The Department of Justice yesterday defended a legal brief asserting that the government doesn’t need to get a warrant to track our physical locations via our cell phones because we have “no privacy interest” in that information.
Let that sink in. The highest prosecutorial office in the land, charged with defending the constitution and the rule of law against all of their enemies, has affirmatively told the public that we have “no privacy interest” in our location information. That is a shocking statement.
Perhaps the best way to understand what the government is really saying when it tells us we have “no privacy interest” in information revealing our physical location is to hold the government to account by its own standards. Let’s try to envision what the world would look like if the federal government lived by the rules imposed on the rest of us — those rules shaped as they are presently by the terrifying (and false) assumption that we have no privacy left in the world and that we shouldn’t expect it.

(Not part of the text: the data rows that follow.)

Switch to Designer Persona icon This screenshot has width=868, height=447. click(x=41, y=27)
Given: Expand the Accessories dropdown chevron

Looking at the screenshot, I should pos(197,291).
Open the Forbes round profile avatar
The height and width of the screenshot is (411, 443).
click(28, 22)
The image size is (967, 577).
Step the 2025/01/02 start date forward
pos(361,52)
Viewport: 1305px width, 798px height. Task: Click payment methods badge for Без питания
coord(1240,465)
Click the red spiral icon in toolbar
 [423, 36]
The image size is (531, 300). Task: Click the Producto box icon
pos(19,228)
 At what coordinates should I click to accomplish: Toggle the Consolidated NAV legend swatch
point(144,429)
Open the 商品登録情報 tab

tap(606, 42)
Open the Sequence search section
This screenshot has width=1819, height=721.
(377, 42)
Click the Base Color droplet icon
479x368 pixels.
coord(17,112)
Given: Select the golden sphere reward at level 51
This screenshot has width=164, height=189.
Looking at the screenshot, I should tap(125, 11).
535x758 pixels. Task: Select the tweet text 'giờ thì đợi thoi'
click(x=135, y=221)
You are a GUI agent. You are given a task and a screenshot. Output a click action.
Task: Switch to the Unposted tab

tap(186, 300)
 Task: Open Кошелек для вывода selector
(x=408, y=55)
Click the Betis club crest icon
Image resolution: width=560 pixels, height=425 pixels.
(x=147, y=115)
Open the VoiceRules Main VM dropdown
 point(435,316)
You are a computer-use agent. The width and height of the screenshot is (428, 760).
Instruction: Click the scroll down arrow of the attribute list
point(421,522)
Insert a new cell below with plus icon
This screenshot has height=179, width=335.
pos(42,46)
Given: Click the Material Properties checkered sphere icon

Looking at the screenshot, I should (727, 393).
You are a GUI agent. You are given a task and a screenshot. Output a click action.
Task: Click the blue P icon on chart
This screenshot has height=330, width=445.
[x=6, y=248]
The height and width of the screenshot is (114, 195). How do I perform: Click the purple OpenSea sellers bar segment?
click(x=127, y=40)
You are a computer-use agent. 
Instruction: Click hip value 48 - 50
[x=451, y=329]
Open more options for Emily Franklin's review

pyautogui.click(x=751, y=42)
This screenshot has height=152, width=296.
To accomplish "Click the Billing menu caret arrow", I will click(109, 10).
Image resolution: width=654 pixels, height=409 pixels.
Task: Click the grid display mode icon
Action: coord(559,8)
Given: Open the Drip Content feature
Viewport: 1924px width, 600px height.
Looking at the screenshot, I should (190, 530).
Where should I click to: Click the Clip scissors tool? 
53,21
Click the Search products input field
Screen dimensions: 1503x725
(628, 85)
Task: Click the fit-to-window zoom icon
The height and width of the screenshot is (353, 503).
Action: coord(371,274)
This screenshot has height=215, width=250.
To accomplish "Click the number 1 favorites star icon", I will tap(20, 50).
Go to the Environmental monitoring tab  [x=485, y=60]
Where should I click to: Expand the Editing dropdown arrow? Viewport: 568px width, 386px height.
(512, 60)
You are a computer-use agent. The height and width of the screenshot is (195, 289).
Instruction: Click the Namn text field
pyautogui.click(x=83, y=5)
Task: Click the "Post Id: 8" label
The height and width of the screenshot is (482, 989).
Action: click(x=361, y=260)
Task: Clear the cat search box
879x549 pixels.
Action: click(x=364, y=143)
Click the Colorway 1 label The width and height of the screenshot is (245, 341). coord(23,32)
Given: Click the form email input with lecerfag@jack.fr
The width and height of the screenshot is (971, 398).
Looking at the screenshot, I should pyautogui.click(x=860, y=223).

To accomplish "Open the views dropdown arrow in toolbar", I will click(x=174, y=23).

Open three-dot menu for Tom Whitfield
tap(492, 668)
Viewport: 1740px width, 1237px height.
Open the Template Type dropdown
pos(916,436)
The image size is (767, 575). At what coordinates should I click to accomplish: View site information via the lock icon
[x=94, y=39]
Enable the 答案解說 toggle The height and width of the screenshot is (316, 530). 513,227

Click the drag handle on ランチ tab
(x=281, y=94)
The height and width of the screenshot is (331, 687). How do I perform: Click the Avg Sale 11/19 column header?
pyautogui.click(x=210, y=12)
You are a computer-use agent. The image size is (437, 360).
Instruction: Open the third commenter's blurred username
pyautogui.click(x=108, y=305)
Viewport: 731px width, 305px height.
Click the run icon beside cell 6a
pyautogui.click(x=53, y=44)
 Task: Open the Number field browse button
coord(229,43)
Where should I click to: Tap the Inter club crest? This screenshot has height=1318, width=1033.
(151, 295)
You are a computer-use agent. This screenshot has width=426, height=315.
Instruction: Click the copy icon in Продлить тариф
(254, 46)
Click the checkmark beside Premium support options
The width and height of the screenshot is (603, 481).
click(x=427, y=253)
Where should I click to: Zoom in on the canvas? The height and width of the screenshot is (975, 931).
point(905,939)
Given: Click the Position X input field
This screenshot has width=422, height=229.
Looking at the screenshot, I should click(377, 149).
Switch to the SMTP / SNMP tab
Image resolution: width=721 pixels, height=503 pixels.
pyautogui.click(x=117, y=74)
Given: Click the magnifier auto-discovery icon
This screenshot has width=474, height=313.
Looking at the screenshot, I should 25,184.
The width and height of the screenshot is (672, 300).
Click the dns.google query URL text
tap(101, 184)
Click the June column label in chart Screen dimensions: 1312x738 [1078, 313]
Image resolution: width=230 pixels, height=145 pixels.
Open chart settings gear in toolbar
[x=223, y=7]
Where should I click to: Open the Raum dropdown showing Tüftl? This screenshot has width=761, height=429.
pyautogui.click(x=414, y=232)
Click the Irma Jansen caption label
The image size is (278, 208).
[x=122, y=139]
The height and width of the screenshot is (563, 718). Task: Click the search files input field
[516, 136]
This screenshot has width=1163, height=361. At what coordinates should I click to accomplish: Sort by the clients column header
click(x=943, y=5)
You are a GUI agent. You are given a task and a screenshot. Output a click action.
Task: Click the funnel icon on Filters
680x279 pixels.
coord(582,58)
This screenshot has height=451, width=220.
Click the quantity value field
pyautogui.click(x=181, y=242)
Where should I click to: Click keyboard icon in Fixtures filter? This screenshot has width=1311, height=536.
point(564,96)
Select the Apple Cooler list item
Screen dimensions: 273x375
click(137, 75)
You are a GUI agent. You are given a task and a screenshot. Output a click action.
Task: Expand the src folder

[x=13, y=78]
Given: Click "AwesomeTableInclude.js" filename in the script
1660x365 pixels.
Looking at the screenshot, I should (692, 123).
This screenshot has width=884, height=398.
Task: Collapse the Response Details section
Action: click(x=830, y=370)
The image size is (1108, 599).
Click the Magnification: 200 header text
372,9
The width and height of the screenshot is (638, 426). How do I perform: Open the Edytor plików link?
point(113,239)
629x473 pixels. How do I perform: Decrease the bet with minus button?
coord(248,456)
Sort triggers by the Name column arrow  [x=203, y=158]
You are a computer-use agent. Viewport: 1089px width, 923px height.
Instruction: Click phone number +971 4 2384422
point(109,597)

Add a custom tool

Imagine the following scenario:
The justices of the Supreme Court, every member of Congress, the President and his cabinet, all federal law enforcement officials and the top four layers of bureaucrats at every federal agency have cell phones containing GPS tracking devices – as most of us do in 2012. The information these phones send to and from the cell phone companies contributes towards individual dossiers on each official, documenting who they call and when, as well as their minute-by-minute physical location. This information is in real-time updated to a public website, searchable by name, position, agency or geographic location. Want to know whether any secret service or FBI agents are in your neighborhood right now? Simply click a button and search to find out; little dots on a map will appear. Click on those dots to find not simply the agents’ names, but also their home addresses, billing information, and possibly other extremely private information. With another click you can see a list of every phone number these agents have called or texted within the past three months.
Curious about where your Senators are right this very minute? Just log on to find out. Want to know where Barack Obama’s cabinet has been traveling during the campaign season? Use the online mapping tool to trace their movements over the past year. You can create color coded, layered maps and export these files in five different formats, share your findings on social networks, or print them out for safe keeping at home.
Justifiable transparency, right?
According to the Justice Department, everybody, not just top government officials, should have no problem whatsoever with their movements being tracked live on the internet—after all, we have “no privacy interest” in that information, right?
Wrong. Even public officials have a right to personal privacy—and so do the rest of us.
Where I am tells you a lot about who I am. And it’s my business, not the government’s.